Recorded information below:

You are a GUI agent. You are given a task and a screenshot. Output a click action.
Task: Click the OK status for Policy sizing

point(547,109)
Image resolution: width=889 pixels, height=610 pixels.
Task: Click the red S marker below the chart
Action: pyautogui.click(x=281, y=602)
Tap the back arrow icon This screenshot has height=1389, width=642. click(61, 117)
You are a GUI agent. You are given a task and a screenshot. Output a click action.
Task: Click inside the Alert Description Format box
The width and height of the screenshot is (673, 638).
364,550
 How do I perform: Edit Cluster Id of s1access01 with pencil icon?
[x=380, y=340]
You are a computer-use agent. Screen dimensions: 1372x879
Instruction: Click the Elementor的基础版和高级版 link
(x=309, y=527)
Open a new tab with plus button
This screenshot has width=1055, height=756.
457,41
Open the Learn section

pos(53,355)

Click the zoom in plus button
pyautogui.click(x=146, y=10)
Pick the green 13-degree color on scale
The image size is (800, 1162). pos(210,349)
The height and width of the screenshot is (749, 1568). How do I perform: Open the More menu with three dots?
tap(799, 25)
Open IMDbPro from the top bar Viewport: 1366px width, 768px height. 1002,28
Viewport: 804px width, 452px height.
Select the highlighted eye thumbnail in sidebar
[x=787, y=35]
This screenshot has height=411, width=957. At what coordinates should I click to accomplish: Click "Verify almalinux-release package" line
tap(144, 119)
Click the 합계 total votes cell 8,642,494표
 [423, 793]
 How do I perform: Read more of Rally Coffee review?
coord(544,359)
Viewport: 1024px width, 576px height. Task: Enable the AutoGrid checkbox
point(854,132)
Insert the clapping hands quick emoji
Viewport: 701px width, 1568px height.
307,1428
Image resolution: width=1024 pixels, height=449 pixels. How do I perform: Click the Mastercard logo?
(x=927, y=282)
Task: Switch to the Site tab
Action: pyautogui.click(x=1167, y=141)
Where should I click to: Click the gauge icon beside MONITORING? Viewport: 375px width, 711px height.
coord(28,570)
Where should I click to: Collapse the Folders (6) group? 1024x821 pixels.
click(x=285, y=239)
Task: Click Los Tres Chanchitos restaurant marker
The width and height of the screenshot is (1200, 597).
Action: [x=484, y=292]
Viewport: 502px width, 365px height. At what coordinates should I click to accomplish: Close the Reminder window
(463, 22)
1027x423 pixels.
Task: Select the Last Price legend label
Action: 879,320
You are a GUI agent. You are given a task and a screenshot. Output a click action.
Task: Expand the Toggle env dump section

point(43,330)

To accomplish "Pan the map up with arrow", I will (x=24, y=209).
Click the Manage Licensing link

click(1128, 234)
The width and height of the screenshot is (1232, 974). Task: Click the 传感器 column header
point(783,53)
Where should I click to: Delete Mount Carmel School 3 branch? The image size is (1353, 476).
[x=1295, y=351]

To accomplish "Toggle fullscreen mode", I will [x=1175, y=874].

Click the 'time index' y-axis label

End of Recorded information.

### Your objective:
Every line of the listing above should be copied word for word.

### Answer section:
You are a GUI agent. You are given a task and a screenshot. Output a click action.
Task: Click the OK status for Policy sizing

point(547,109)
Image resolution: width=889 pixels, height=610 pixels.
Task: Click the red S marker below the chart
Action: pyautogui.click(x=281, y=602)
Tap the back arrow icon This screenshot has height=1389, width=642. click(61, 117)
You are a GUI agent. You are given a task and a screenshot. Output a click action.
Task: Click inside the Alert Description Format box
The width and height of the screenshot is (673, 638).
364,550
 How do I perform: Edit Cluster Id of s1access01 with pencil icon?
[x=380, y=340]
You are a computer-use agent. Screen dimensions: 1372x879
Instruction: Click the Elementor的基础版和高级版 link
(x=309, y=527)
Open a new tab with plus button
This screenshot has width=1055, height=756.
457,41
Open the Learn section

pos(53,355)

Click the zoom in plus button
pyautogui.click(x=146, y=10)
Pick the green 13-degree color on scale
The image size is (800, 1162). pos(210,349)
The height and width of the screenshot is (749, 1568). How do I perform: Open the More menu with three dots?
tap(799, 25)
Open IMDbPro from the top bar Viewport: 1366px width, 768px height. 1002,28
Viewport: 804px width, 452px height.
Select the highlighted eye thumbnail in sidebar
[x=787, y=35]
This screenshot has height=411, width=957. At what coordinates should I click to accomplish: Click "Verify almalinux-release package" line
tap(144, 119)
Click the 합계 total votes cell 8,642,494표
 [423, 793]
 How do I perform: Read more of Rally Coffee review?
coord(544,359)
Viewport: 1024px width, 576px height. Task: Enable the AutoGrid checkbox
point(854,132)
Insert the clapping hands quick emoji
Viewport: 701px width, 1568px height.
307,1428
Image resolution: width=1024 pixels, height=449 pixels. How do I perform: Click the Mastercard logo?
(x=927, y=282)
Task: Switch to the Site tab
Action: pyautogui.click(x=1167, y=141)
Where should I click to: Click the gauge icon beside MONITORING? Viewport: 375px width, 711px height.
coord(28,570)
Where should I click to: Collapse the Folders (6) group? 1024x821 pixels.
click(x=285, y=239)
Task: Click Los Tres Chanchitos restaurant marker
The width and height of the screenshot is (1200, 597).
Action: [x=484, y=292]
Viewport: 502px width, 365px height. At what coordinates should I click to accomplish: Close the Reminder window
(463, 22)
1027x423 pixels.
Task: Select the Last Price legend label
Action: 879,320
You are a GUI agent. You are given a task and a screenshot. Output a click action.
Task: Expand the Toggle env dump section

point(43,330)

To accomplish "Pan the map up with arrow", I will (x=24, y=209).
Click the Manage Licensing link

click(1128, 234)
The width and height of the screenshot is (1232, 974). Task: Click the 传感器 column header
point(783,53)
Where should I click to: Delete Mount Carmel School 3 branch? The image size is (1353, 476).
[x=1295, y=351]

To accomplish "Toggle fullscreen mode", I will [x=1175, y=874].

Click the 'time index' y-axis label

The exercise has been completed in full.